Wrappers within wrappers, pudgy cartoon characters, English letters used as hip decorations—I’m talking about what someone invariably encounters while walking down the bright aisles of a Japanese grocery store, even if such a store is located here in the States. To understand more about this mysterious selection, I harvested samples and brought them home for thorough analysis.

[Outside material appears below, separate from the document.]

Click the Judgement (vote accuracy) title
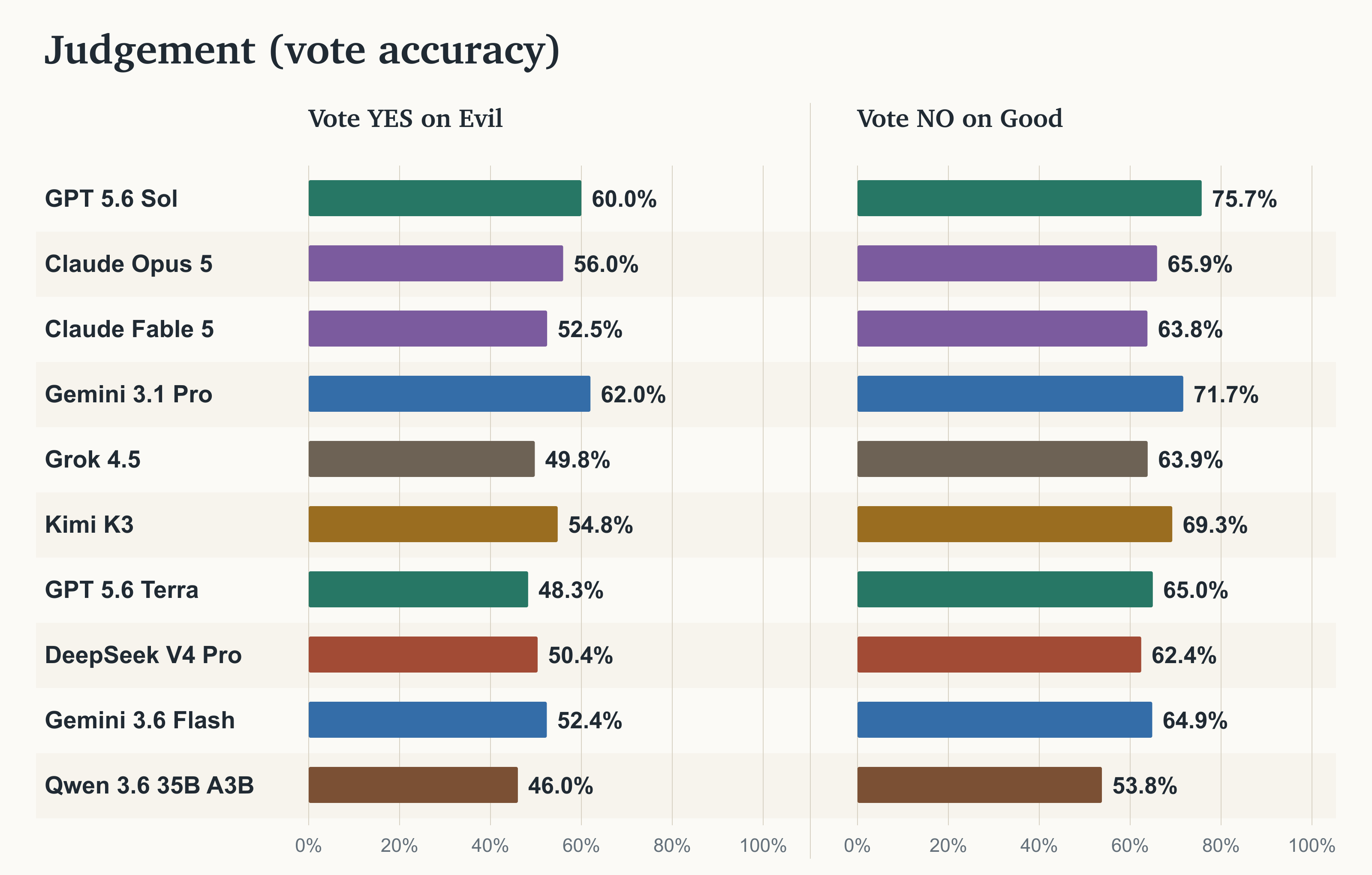 pyautogui.click(x=302, y=50)
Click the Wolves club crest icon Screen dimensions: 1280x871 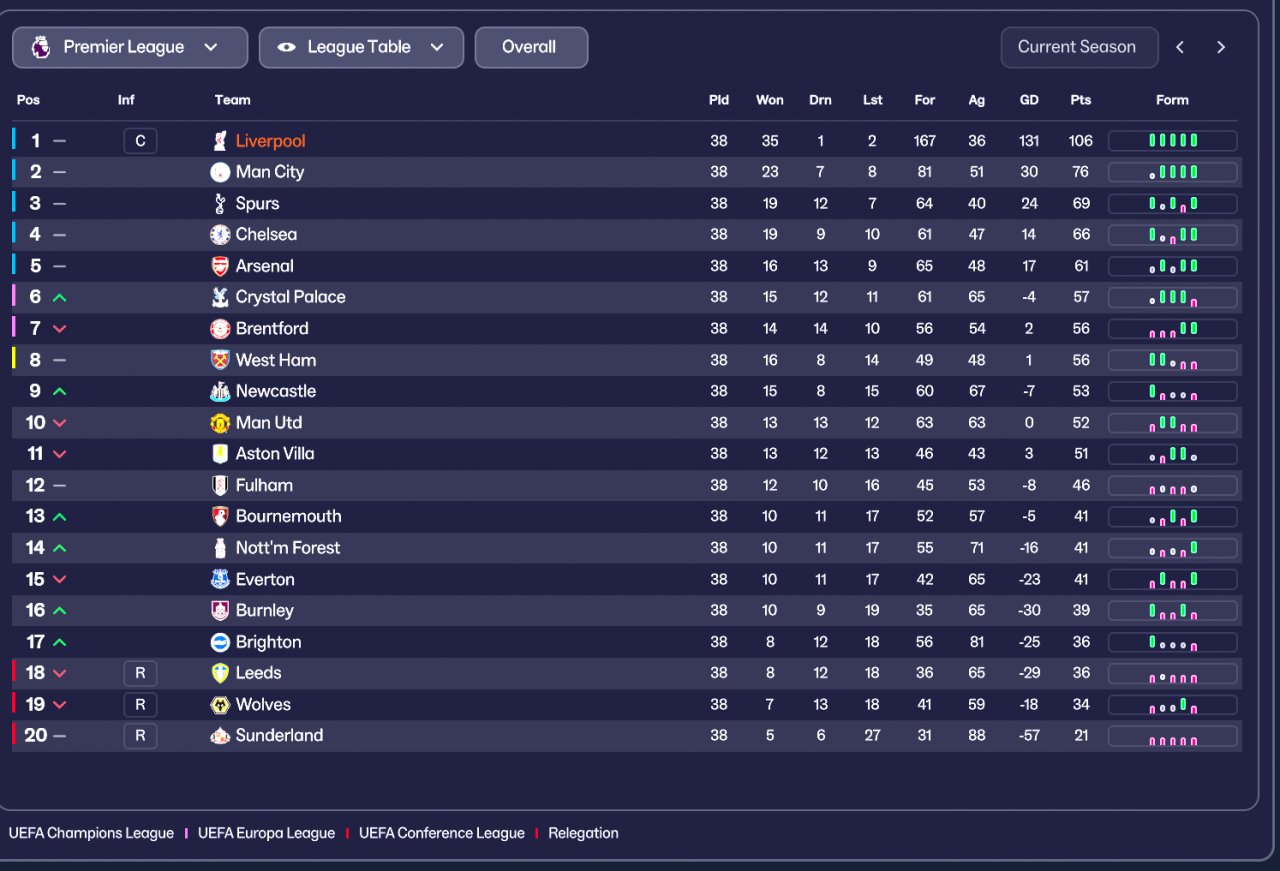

Sometimes, even the use of machine-translated English is not enough to market a Japanese product. In this case, the snack itself pays homage to America’s most popular gastronomic export. But the company is not cashing in on the ubiquitous mini-burger trend that has clogged up menus of trendy bistros across America. The Every Burger looks savory but it’s actually sweet. The bun is now a graham cracker cookie, the beef has been replaced by milk chocolate, and the cheese has been replaced by a sort of dyed Oreo-esque filling (an unintended homage to America?). But the company did manage to keep one faithful ingredient of the burger: the sesame seeds, albeit they are the tiniest I’ve ever seen. Possibly grown from a bonsai sesame plant.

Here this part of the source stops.